#' Set Control Parameters for PRTree
#'
#' This function creates a list of control parameters for the `pr_tree`
#' function, with validation for each parameter.
#'
#' @param sigma_grid Optional, a numeric value, vector or a matrix with
#'   candidate values for the parameter \eqn{\boldsymbol\sigma}, to be passed to
#'   the grid search algorithm.  If a single numeric value is provided, the code
#'   assumes that \eqn{\sigma_j  = \sigma} for all \eqn{j} covariates. If
#'   \code{NULL}, the standard deviations of the columns in \code{X} are used to
#'   create a grid with values in the interval \eqn{(0, 2\hat\sigma_j]}, with
#'   increments of \eqn{\hat\sigma_j/4}, where \eqn{\hat\sigma_j} denotes the
#'   standard deviation of the \eqn{j}th covariate.  The default is \code{NULL}.
#'
#' @param grid_size Optional, the number of candidate values for `sigma` to
#'   generate when `sigma_grid` is `NULL`. Default is 8.
#'
#' @param max_terminal_nodes A non-negative integer.

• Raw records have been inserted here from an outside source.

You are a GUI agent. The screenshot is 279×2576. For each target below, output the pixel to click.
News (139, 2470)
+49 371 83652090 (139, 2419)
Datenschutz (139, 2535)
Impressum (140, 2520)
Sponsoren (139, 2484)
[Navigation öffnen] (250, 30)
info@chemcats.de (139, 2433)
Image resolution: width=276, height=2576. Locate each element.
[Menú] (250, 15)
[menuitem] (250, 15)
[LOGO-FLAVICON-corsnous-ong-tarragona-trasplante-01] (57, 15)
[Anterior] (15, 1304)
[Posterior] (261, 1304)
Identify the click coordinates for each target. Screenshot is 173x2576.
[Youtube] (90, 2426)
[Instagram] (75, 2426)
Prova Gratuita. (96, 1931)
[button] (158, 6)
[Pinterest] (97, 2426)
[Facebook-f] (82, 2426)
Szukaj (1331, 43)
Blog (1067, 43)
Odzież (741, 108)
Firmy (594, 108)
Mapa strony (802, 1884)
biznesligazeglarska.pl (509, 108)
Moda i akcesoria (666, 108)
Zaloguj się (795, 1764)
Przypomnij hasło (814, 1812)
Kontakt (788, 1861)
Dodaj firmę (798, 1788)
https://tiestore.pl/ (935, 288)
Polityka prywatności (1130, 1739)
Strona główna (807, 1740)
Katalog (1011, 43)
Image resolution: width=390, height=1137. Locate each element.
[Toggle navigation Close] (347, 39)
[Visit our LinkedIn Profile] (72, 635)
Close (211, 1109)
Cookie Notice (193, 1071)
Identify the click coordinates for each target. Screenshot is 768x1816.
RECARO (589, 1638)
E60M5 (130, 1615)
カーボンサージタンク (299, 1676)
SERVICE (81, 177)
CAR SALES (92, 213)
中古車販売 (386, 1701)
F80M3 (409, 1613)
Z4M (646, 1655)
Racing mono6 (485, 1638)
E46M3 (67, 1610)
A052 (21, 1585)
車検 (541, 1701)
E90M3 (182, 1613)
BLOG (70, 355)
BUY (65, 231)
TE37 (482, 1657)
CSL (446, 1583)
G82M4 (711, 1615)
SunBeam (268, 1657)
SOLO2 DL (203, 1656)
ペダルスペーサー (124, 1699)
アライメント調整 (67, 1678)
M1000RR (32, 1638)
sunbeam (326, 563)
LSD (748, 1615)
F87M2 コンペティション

The maximum number of
#'   regions in the output tree. The default is 15.
#'
#' @param cp A positive numeric value. The complexity parameter. Any split that
#'   does not decrease the MSE by a factor of `cp` will be ignored. The
#'   default is 0.01.
#'
#' @param max_depth A non-negative integer. The maximum depth of the decision
#'   tree. The depth is defined as the length of the longest path from the root
#'   to a leaf. The default is 14.
#'
#' @param n_min A positive integer, The minimum number of observations in a
#'   final node. The default is `max_terminal_nodes - 1`.
#'
#' @param perc_x A positive numeric value between 0 and 1. Given any
#'   column of \eqn{P}, `perc_x` is the minimum proportion of rows that
#'   must have a probability higher than `p_min` for a
#'   splitting attempt to be made in the corresponding region. The split will be
#'   ignored if any of the resulting regions do not meet the same criterion. The
#'   default is 0.1.
#'
#' @param p_min A positive numeric value. A threshold probability that controls
#'   the splitting process. A splitting attempt is made in a given region only
#'   when the proportion of rows with probability higher than `p_min`, in
#'   the corresponding column of the matrix \eqn{P}, is equal to \code{perc_x}.
#'   The default is 0.05.
#'
#' @param perc_test A numeric value between 0 (inclusive) and 1 (exclusive) that
#'   specifies the proportion of the data to be held out for model validation or
#'   testing. Default is 0.2. The role of this hold-out set depends on the
#'   `sigma_grid`
#'   \itemize{
#'     \item **Validation Set:** If `sigma_grid` contains multiple candidate
#'       \eqn{\sigma} values (`grid_size > 1`), `perc_test` of the data is
#'       used as a validation set to select the best \eqn{\sigma} based on
#'       out-of-sample Mean Squared Error (MSE). If `perc_test` is 0, `sigma`
#'       will be selected based on the MSE for the training sample.
#'
#'     \item **Test Set:** If a single, fixed \eqn{\sigma} is provided
#'       (`grid_size = 1`), `perc_test` of the data is used as a test set to
#'       evaluate the final model's performance. If `perc_test` is 0, the
#'       entire dataset is used for training.
#'   }
#'   The data split is performed using stratified sampling to ensure that the
#'   proportion of observations with missing values is similar across the
#'   training and validation/test sets.
#' @param idx_train Indexes for the training sample. Default is `NULL`, in which
#'   case the indexes are computed based on the `perc_test` argument. If
#'   `idx_train` is provided, `perc_test` is ignored.
#'
#' @param fill_type Integer indicating the method to be used to fill the
#'   probability matrix when `X` has NA's. Default is 2.
#'   \itemize{
#'    \item `0`: uniform (same probability for both child nodes).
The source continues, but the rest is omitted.